Duration-Based Quality Control
Why Duration Matters
Training Efficiency: Duration filtering can improve ASR training by removing samples that may be problematic for training
Processing Performance: Duration affects computational requirements:
- Memory usage scales with audio length
- Batch processing efficiency varies with duration variance
- GPU utilization optimized for consistent lengths
Basic Duration Filtering
Simple Duration Range
from nemo_curator.stages.audio.common import GetAudioDurationStage, PreserveByValueStage
# Calculate duration for each audio file
duration_stage = GetAudioDurationStage(
audio_filepath_key="audio_filepath",
duration_key="duration"
)
# Filter for optimal duration range (1-15 seconds)
min_duration_filter = PreserveByValueStage(
input_value_key="duration",
target_value=1.0,
operator="ge" # greater than or equal
)
max_duration_filter = PreserveByValueStage(
input_value_key="duration",
target_value=15.0,
operator="le" # less than or equal
)
# Add to pipeline
pipeline.add_stage(duration_stage)
pipeline.add_stage(min_duration_filter)
pipeline.add_stage(max_duration_filter)
Use Case-Specific Ranges
# Duration ranges for different applications
duration_configs = {
"asr_training": {
"min_duration": 1.0,
"max_duration": 20.0,
"optimal_range": (2.0, 10.0)
},
"voice_cloning": {
"min_duration": 3.0,
"max_duration": 10.0,
"optimal_range": (4.0, 8.0)
},
"speech_synthesis": {
"min_duration": 2.0,
"max_duration": 15.0,
"optimal_range": (3.0, 12.0)
},
"keyword_spotting": {
"min_duration": 0.5,
"max_duration": 3.0,
"optimal_range": (1.0, 2.0)
}
}
def create_use_case_duration_filter(use_case: str) -> list[PreserveByValueStage]:
"""Create duration filters for specific use case."""
config = duration_configs.get(use_case, duration_configs["asr_training"])
return [
PreserveByValueStage(
input_value_key="duration",
target_value=config["min_duration"],
operator="ge"
),
PreserveByValueStage(
input_value_key="duration",
target_value=config["max_duration"],
operator="le"
)
]
Speech Rate Analysis
Speech rate metrics (words per second, characters per second) help identify samples with speaking speeds appropriate for your use case.

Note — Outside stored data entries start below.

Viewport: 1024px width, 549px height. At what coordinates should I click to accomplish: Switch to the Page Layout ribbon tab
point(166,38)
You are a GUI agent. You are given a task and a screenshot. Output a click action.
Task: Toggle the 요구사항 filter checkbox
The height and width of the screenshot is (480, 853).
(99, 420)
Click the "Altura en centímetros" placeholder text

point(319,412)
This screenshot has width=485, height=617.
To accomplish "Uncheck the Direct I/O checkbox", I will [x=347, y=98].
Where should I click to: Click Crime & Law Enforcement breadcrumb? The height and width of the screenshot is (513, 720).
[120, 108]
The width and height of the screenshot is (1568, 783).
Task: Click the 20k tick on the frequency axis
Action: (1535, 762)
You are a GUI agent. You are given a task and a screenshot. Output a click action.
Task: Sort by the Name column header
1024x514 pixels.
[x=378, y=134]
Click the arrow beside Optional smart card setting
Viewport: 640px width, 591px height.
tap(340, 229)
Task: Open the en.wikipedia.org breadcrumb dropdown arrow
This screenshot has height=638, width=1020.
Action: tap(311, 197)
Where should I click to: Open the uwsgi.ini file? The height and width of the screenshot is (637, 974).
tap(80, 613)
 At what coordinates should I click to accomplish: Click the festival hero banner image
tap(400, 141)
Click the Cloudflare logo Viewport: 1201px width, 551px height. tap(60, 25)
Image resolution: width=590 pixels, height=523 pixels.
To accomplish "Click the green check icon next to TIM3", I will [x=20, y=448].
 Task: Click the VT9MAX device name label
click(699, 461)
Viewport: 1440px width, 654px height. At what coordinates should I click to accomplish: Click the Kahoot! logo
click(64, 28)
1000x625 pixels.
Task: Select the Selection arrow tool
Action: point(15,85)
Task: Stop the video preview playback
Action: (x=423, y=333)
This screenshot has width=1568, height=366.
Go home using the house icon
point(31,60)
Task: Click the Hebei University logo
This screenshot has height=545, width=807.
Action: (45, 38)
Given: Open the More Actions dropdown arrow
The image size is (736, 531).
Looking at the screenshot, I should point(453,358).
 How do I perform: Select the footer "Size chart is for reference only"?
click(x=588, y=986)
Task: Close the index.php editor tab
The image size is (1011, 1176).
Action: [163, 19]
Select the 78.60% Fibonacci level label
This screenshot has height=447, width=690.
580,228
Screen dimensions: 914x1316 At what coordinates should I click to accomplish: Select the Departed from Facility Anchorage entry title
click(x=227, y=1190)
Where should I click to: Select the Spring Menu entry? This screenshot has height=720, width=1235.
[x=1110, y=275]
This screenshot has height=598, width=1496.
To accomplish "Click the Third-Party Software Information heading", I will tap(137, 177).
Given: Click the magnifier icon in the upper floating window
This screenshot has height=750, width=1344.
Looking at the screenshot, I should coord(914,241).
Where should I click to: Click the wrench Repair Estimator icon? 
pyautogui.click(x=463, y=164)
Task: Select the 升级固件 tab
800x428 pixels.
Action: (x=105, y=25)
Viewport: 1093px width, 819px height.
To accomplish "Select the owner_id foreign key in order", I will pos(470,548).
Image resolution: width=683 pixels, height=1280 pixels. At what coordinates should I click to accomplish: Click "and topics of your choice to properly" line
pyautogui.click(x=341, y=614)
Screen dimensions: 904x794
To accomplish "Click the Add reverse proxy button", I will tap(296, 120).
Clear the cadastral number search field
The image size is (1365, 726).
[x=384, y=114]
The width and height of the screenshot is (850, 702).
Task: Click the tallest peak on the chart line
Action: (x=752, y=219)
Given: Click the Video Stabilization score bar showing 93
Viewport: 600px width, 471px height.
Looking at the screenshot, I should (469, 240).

Calculate Speech Rate Metrics
The built-in speech rate calculation functions can be used within custom processing stages to analyze speaking speed and add metrics to your pipeline data.
Speech Rate Filtering
If you have pre-calculated speech rate metrics in your data, you can filter based on them:
from nemo_curator.stages.audio.common import PreserveByValueStage
from nemo_curator.pipeline import Pipeline
# Example: Filter by speech rate if you have word_rate field in your data
pipeline = Pipeline(name="speech_rate_filtering")
# Filter by speech rate (1.5-5 words per second)
pipeline.add_stage(
PreserveByValueStage(
input_value_key="word_rate", # Assumes this field exists in your data
target_value=1.5,
operator="ge"
)
)
pipeline.add_stage(
PreserveByValueStage(
input_value_key="word_rate",
target_value=5.0,
operator="le"
)
)
Filtering by Speech Rate
After you calculate speech rate metrics, filter samples to keep those with appropriate speaking speeds:
Normal Speech Rate Range
from nemo_curator.stages.audio.common import PreserveByValueStage
# Filter by word rate (assumes word_rate field exists in your data)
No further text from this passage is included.